Tuesday, September 27, 2022

Seven Common Borrowing Mistakes for Property Acquisitions




Property acquisitions are a great form of consistent revenue generation. However, not everyone has the capital on hand to purchase properties without assistance. 
 
Many investors in the early stages of building their portfolio will have to borrow money to complete their purchase. Rushing into a borrowing agreement, though, can spell disaster for your portfolio.
 
Here are seven mistakes to be aware of before borrowing money for a purchase.
 
1. Focusing only on the interest rate
 
Interest rates may scare a lot of first-time borrowers, but they shouldn't be the sole focus. Once properties are rented out, thr revenue stream can be used to pay loans down quickly, limiting how much you'll pay in interest.
 
2. Not having sufficient liquidity 
 
Don't take a loan out based solely on assets that are already in use. Properties you purchase often won't immediately generate revenue, meaning you'll need to have sufficient liquid assets at your disposal to help with early loan payments. 
 
3. Not having personal financial statements prepared or complete
 
Any lender will ask for your financial statements before considering a loan.

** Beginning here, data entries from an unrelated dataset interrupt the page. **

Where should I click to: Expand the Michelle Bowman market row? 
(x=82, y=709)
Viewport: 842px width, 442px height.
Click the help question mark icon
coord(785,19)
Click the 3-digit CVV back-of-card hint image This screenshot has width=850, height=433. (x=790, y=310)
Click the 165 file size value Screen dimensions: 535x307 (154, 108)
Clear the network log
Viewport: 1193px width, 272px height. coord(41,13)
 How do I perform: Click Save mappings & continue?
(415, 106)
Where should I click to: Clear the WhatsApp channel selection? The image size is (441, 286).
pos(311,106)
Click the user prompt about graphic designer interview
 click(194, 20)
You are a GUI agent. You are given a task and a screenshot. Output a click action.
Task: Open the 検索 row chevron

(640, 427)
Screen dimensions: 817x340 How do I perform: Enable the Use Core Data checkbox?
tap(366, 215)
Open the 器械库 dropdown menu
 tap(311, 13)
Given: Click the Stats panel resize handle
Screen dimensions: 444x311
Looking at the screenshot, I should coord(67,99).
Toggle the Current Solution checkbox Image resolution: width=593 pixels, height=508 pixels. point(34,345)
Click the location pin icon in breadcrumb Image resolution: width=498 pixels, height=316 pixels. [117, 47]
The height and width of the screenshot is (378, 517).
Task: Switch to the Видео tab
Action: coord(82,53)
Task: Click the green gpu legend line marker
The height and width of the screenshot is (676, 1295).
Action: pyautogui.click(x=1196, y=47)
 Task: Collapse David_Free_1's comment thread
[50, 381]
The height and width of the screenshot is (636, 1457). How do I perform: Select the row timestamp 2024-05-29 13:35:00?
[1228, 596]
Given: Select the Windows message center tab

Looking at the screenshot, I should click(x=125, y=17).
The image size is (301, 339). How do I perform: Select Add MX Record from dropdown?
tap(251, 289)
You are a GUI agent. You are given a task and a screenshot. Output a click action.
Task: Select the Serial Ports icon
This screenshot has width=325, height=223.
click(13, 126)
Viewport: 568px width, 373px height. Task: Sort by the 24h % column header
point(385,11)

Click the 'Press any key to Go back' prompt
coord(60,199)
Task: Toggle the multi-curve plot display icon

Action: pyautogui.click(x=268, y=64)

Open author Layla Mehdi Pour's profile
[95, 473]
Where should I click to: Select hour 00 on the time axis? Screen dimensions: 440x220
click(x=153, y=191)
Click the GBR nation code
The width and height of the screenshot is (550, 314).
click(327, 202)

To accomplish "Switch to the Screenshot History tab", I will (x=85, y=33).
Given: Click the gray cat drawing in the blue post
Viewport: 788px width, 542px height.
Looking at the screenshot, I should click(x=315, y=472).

Make sure all your financial statements are prepared and ready to present.
 
4. Not having experience with a similar property type
 
Not all properties are the same. Office and retail properties are managed differently than residential or multifamily properties. Research which property type you want to acquire before making your purchase. 
 
5. Picking the wrong lender
 
Another area to research is what lender to use. Make sure to choose one with a good reputation and compare their terms with other lenders to find the best opportunity.
 
6. Accepting your first offer
 
Don't just accept the first offer that comes to you. Take time to evaluate all possible options to find the best offer for you.
 
7. Allowing too little time for closing
 
Closing can take weeks for lenders to go through all the paperwork and inspections of the property. Make sure to allow for adequate time for a closing so that the purchase window doesn't pass you by.